Variable relevance validation

5.1 Introduction

Choosing the most relevant variables with the same or better performance results is the purpose of a feature or variable selection process [56, 143]. The feature selection reduces the time and mem-ory requirements to handle large datasets [105]. Having fewer variables involved in a classification task also increases the interpretability of classification results [130]. The SVM algorithm uses the dot–product of each pair of training examples to build a model in a higher dimensional space.

For this reason, the performance of the SVM is not really affected by the number of variables defining the dataset. Kohavi and John also points out that the question of which variables to use in a particular classification problem is not of much interest from the theoretical standpoint [86].

However, from a practical viewpoint, performing a variable selection with SVMs presents interest with respect to computational efficiency and interpretability.

Finding the most relevant subset of variables is a combinatorial problem. To overcome the expen-sive computation of such a problem, heuristics were proposed and one can cite, for example, the heuristic consisting of gradually adding or removing variables in a forward or backward scheme [61].

Such a method was introduced earlier in this thesis using the SVM–RFE. The algorithm gives a ranking of the variables according to their predictive power when combined with other variables but do not indicates which subsets give the best performance.

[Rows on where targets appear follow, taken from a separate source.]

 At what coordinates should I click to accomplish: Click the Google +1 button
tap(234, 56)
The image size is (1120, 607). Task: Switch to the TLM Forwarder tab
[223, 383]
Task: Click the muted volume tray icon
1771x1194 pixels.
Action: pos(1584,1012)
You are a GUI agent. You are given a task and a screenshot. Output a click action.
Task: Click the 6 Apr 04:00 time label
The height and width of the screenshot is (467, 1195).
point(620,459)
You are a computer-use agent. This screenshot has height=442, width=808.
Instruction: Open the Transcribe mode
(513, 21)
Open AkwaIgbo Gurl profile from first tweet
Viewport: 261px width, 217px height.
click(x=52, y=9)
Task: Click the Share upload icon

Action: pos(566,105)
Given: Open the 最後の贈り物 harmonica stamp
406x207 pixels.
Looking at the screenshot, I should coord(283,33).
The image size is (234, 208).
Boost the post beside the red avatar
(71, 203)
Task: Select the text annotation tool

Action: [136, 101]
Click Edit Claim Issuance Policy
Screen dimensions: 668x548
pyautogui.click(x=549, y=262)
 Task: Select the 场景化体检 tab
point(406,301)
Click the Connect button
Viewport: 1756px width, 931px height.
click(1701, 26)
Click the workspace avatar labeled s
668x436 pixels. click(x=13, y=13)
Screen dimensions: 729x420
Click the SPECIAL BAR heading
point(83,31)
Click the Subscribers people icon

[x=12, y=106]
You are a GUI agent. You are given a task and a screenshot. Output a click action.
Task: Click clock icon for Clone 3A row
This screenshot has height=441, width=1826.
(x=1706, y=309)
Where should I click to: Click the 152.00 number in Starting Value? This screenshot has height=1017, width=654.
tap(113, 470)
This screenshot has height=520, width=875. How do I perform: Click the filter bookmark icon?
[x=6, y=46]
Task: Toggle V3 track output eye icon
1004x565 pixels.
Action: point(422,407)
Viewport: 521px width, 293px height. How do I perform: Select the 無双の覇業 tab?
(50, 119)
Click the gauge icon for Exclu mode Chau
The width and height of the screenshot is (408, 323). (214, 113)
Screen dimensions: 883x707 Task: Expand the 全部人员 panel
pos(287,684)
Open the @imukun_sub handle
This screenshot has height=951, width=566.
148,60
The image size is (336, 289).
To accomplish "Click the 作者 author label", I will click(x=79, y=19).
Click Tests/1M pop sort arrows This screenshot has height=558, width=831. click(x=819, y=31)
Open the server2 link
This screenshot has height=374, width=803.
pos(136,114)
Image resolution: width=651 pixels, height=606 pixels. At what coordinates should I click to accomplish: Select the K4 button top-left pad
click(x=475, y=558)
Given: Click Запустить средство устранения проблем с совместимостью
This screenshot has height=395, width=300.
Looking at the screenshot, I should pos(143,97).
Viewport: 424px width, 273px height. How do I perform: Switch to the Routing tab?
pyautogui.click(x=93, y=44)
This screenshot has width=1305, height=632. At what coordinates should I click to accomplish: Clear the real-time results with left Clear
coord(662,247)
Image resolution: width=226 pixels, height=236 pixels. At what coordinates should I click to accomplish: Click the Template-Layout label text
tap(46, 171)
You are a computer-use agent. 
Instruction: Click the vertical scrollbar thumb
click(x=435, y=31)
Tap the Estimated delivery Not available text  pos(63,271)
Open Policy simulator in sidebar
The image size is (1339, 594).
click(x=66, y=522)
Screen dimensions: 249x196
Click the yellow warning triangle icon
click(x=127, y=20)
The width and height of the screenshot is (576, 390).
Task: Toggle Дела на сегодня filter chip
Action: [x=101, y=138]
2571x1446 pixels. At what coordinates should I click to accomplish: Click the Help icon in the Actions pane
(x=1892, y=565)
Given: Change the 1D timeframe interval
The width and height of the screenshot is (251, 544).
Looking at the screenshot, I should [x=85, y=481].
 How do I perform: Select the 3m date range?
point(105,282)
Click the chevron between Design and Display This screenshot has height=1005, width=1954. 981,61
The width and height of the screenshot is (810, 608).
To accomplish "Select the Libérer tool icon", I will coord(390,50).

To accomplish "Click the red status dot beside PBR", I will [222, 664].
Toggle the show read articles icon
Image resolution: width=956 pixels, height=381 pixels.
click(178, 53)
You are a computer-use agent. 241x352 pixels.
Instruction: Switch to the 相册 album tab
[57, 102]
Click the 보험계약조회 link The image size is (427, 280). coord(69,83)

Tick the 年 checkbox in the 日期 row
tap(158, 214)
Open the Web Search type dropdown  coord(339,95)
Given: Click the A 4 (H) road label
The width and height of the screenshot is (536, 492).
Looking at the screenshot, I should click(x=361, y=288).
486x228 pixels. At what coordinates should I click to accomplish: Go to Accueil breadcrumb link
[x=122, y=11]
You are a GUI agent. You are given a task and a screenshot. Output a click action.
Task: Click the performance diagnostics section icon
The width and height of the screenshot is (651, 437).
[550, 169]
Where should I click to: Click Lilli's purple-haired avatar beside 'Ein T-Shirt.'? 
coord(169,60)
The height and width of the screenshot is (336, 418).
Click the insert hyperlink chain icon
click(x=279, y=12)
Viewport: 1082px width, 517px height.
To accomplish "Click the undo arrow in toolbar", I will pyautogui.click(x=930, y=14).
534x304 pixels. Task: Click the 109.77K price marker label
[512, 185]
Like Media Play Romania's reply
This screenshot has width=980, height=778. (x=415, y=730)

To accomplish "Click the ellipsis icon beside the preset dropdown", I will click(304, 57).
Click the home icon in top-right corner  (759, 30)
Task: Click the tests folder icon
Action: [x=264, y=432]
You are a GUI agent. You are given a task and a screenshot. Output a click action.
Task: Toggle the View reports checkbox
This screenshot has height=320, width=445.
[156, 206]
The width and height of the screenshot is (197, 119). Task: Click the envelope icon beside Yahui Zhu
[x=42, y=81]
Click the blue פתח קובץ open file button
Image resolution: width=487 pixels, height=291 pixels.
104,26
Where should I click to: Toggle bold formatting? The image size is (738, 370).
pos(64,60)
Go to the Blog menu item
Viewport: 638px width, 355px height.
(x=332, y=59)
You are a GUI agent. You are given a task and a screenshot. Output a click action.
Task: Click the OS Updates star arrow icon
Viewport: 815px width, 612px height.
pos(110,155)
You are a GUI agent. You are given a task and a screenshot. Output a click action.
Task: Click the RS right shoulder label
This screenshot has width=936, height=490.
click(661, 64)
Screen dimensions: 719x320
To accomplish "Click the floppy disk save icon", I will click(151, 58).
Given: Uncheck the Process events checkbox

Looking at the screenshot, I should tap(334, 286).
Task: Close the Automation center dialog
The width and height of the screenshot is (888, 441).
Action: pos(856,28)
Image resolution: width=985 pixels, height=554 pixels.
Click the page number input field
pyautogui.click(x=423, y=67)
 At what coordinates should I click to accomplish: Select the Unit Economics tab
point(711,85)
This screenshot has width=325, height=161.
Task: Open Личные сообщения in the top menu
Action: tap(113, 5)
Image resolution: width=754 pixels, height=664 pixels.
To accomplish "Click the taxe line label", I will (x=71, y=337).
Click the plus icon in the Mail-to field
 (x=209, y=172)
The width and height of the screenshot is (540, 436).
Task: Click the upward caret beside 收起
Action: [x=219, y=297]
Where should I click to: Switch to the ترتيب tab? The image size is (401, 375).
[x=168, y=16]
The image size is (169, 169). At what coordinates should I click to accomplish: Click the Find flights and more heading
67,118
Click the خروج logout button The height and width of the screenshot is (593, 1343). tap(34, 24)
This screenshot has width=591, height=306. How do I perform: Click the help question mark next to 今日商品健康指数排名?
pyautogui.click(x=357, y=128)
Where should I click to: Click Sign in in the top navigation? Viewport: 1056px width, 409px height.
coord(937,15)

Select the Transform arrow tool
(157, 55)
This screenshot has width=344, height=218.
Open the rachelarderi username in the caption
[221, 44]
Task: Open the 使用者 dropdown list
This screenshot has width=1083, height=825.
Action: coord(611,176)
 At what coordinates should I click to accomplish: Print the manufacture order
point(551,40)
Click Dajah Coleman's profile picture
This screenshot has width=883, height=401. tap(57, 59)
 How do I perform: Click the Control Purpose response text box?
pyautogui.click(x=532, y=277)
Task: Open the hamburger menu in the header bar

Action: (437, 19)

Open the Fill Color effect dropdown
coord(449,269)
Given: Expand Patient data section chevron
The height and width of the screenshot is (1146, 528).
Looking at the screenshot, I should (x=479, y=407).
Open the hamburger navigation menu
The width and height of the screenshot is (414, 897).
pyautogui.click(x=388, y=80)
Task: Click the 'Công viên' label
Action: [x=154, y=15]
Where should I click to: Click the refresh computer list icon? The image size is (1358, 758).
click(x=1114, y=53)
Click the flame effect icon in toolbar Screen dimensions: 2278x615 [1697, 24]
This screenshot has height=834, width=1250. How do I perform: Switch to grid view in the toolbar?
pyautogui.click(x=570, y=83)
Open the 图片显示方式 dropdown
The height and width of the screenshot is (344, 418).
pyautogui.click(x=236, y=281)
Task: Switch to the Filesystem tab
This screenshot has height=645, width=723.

We have chosen theχ² statistical test to select a subset of most relevant variables and evaluated its performance with the FLD algorithm.

In this chapter, we focus on the analysis of the variables of the NI dataset. Two reasons mo-tivated this investigation. On the one hand, the historical evaluation of the NI dataset exhibits a deterioration of the classifier sensitivity. On the other hand, the computational cost gained using the bounds on the generalization error for model selection allows to carry out an evaluation of multiple variable subsets.

The remaining parts of the chapter are organized as follows. The formal definition of the variable selection problem is presented in Section 5.2. A review of different methods for variable selection with the SVM algorithm is introduced in Section 5.3. We focus on the embedded methods as the validation we carry out here mimics their functionality to some extend. The evaluation of the relevance of the NI variable is carried out in Section 5.4.